Tiamat became a lot off things to a lot of different people. More than likely the first thought of evolution that humans created in their thinking process.
Marduk is the creator and he appears in the story after Tiamat (the waters). In Genesis Tehom (the waters) precedes God too. Thats important, both documents are telling us a primordial world (and solar system) was already in existence before God created Heaven and Earth. Mummu was the sun's companion (Mercury).
It is still my opinion, that Marduk did not get full recognition as a god, until after Nimrod/Gilgamesh went on his epoch journey and met the sun/god. Any one can claim that Marduk came first. He was the chief god for quite some time in Babylon. Generation after generation were taught that he was the only god.

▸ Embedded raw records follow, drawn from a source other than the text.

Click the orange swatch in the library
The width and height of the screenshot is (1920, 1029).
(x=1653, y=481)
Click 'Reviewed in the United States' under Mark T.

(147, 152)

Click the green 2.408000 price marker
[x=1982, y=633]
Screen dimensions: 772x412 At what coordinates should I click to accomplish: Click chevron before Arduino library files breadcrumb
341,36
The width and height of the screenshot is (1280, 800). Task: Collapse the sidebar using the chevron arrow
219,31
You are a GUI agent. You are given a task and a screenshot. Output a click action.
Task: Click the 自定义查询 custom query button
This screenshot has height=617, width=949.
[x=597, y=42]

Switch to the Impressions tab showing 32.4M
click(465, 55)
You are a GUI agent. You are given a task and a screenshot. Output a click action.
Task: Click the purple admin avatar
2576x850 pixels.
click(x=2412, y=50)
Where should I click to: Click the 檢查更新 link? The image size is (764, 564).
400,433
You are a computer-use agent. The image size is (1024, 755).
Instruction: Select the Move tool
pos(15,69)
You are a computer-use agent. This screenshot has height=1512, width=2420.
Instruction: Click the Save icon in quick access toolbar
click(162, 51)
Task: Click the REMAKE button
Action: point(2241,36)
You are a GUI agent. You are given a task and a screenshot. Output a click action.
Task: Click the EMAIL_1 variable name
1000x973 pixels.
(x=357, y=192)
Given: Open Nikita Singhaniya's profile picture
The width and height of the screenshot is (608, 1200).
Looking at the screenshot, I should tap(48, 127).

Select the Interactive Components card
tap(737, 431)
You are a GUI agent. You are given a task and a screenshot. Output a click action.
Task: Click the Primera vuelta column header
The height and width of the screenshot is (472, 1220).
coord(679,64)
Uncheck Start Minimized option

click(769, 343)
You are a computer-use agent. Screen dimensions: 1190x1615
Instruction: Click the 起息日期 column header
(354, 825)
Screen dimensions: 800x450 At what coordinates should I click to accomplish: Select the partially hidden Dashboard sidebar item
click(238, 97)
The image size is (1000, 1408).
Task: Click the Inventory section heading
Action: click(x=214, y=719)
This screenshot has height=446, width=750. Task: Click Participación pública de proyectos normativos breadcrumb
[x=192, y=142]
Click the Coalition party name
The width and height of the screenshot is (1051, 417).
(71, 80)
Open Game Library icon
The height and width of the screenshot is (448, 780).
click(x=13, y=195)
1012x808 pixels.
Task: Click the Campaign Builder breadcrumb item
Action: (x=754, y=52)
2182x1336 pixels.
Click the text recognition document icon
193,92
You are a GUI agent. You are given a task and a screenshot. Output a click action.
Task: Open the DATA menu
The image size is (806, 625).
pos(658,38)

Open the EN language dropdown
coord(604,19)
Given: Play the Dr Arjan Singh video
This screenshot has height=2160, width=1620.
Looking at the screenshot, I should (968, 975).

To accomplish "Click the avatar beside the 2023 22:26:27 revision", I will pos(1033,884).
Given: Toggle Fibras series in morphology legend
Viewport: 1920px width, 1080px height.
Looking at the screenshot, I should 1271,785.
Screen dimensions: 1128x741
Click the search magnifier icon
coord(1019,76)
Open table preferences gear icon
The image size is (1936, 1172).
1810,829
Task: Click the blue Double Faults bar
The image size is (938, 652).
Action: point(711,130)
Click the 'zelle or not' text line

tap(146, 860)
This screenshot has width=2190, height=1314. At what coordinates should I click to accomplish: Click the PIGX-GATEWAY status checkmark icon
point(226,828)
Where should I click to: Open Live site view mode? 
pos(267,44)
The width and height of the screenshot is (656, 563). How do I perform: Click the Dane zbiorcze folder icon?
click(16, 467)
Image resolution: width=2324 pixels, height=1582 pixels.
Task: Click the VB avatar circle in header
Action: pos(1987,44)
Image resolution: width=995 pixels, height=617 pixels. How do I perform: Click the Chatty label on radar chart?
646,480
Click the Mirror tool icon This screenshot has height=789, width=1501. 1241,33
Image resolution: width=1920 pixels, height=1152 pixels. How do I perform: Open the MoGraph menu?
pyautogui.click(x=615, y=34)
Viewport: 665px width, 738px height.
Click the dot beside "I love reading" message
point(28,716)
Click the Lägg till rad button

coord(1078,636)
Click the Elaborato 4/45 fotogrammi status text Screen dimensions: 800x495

Later the writer of the Enumi Elish said that Nimrod/Gilgamesh was actually Marduk, and wrote a creation story with him being the main attraction. There was probably at least 500 years between the creation of the two accounts, and the Enuma Elish came last.
The sun (Abzu) is the first to appear in the story, the one who was from before, the one who begat them all (olden gods). The Moon is "Kingu", leader of Tiamat's forces.
Nope, Apsu was primordial even before Tiamat. Nope, Sin/Suen/ is the moon god, and father of Uti/Nanni/Shamash the sun god. Kingu was the "unskilled Laborer" Who when Marduk killed him mixed his blood with the earth from whence he came and made ape-men. Sounds racist to me. This is then confused to mean that "Adam" was an ape-man, who evolved into humans? I don't think so, but modern evolutionary thinking may agree with the notion.